* Your instructions *
Each entry should be transcribed exactly as written, and any picture left out.

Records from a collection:
━━━━━━━━━━━━━━━━
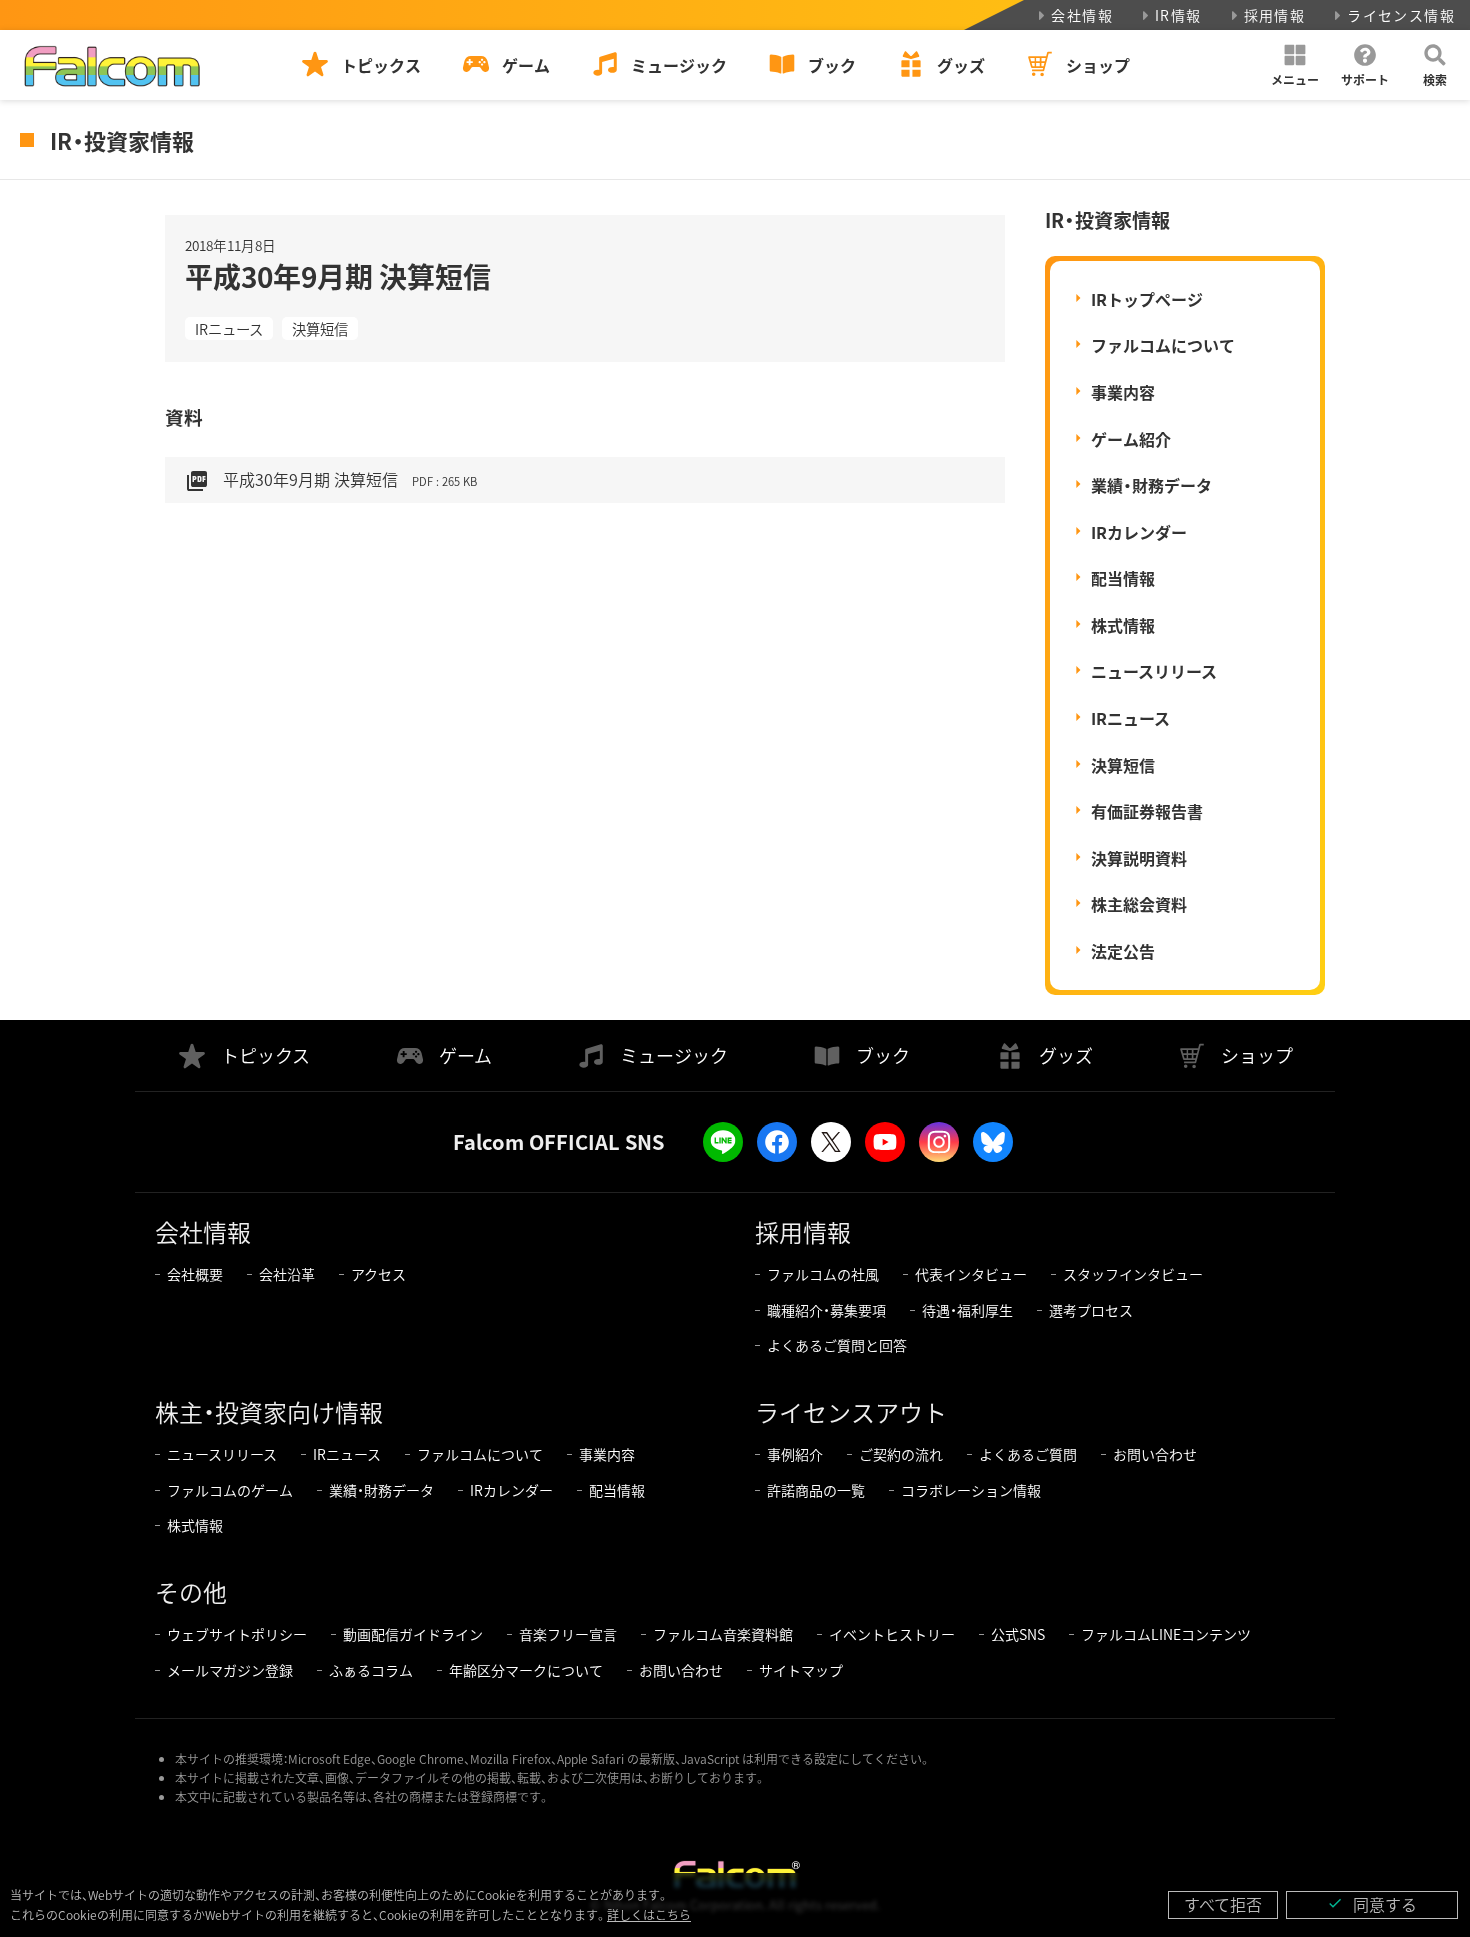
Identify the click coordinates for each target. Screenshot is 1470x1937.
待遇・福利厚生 (967, 1310)
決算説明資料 (1139, 858)
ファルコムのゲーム (230, 1490)
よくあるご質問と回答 (837, 1345)
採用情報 (1275, 15)
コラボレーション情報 (971, 1490)
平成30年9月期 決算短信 (331, 480)
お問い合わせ (1155, 1454)
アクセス (378, 1274)
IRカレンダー (1139, 532)
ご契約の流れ (901, 1454)
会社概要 (195, 1274)
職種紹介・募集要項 (826, 1310)
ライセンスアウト (851, 1411)
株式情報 (1123, 625)
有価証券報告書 (1147, 811)
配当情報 (1123, 578)
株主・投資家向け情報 (269, 1411)
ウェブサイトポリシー (237, 1634)
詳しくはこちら (649, 1914)
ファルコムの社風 (823, 1274)
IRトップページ (1147, 299)
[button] (1295, 65)
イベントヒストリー (892, 1634)
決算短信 (320, 328)
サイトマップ (801, 1670)
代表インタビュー (971, 1274)
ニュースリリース (1154, 671)
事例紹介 (795, 1454)
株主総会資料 (1139, 904)
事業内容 (1123, 392)
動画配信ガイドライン (413, 1634)
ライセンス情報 (1401, 15)
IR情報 (1178, 15)
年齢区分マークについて (526, 1670)
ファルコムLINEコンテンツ (1166, 1634)
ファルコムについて (1163, 345)
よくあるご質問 (1028, 1454)
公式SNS (1018, 1634)
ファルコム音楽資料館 (723, 1634)
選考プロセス (1091, 1310)
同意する (1372, 1904)
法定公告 (1123, 951)
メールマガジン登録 (230, 1670)
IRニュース (229, 328)
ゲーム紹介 (1131, 439)
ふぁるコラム (371, 1670)
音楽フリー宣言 (568, 1634)
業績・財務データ (1151, 485)
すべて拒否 (1223, 1904)
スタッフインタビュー (1133, 1274)
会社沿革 (287, 1274)
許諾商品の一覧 (816, 1490)
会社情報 (1082, 15)
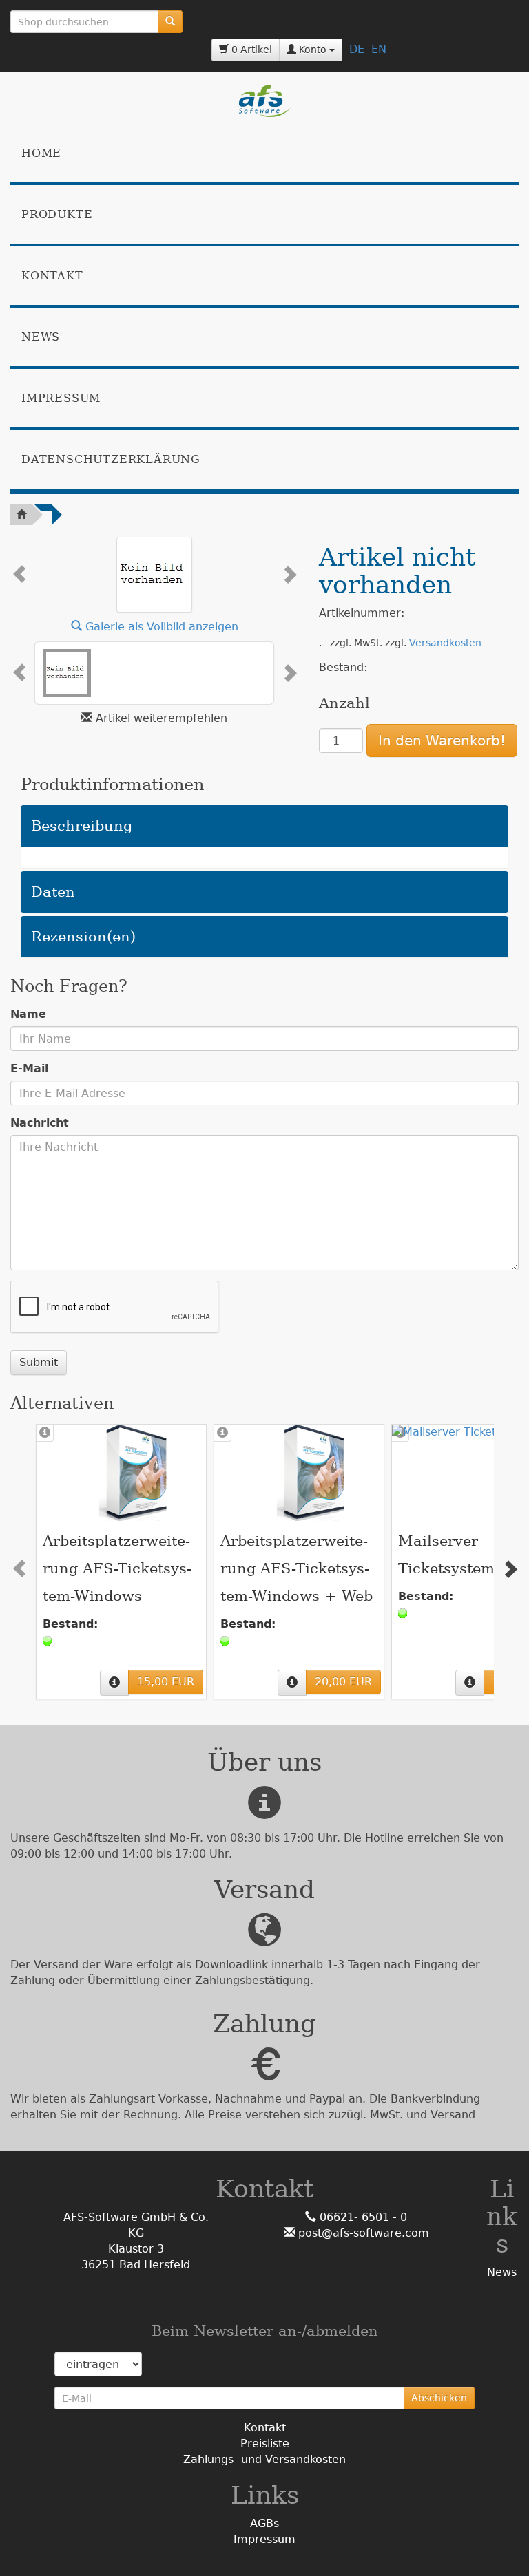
━━━━━━━━━━━━━━━━
* Answer box *
Identify the click coordinates for each target. Screenshot is 1470x1937.
待遇・福利厚生 (967, 1310)
決算説明資料 (1139, 858)
ファルコムのゲーム (230, 1490)
よくあるご質問と回答 (837, 1345)
採用情報 (1275, 15)
コラボレーション情報 (971, 1490)
平成30年9月期 決算短信 (331, 480)
お問い合わせ (1155, 1454)
アクセス (378, 1274)
IRカレンダー (1139, 532)
ご契約の流れ (901, 1454)
会社概要 (195, 1274)
職種紹介・募集要項 (826, 1310)
ライセンスアウト (851, 1411)
株式情報 (1123, 625)
有価証券報告書 (1147, 811)
配当情報 (1123, 578)
株主・投資家向け情報 (269, 1411)
ウェブサイトポリシー (237, 1634)
詳しくはこちら (649, 1914)
ファルコムの社風 (823, 1274)
IRトップページ (1147, 299)
[button] (1295, 65)
イベントヒストリー (892, 1634)
決算短信 (320, 328)
サイトマップ (801, 1670)
代表インタビュー (971, 1274)
ニュースリリース (1154, 671)
事例紹介 (795, 1454)
株主総会資料 (1139, 904)
事業内容 (1123, 392)
動画配信ガイドライン (413, 1634)
ライセンス情報 (1401, 15)
IR情報 (1178, 15)
年齢区分マークについて (526, 1670)
ファルコムLINEコンテンツ (1166, 1634)
ファルコムについて (1163, 345)
よくあるご質問 (1028, 1454)
公式SNS (1018, 1634)
ファルコム音楽資料館 (723, 1634)
選考プロセス (1091, 1310)
同意する (1372, 1904)
法定公告 (1123, 951)
メールマガジン登録 (230, 1670)
IRニュース (229, 328)
ゲーム紹介 (1131, 439)
ふぁるコラム (371, 1670)
音楽フリー宣言 (568, 1634)
業績・財務データ (1151, 485)
すべて拒否 (1223, 1904)
スタッフインタビュー (1133, 1274)
会社沿革 (287, 1274)
許諾商品の一覧 (816, 1490)
会社情報 (1082, 15)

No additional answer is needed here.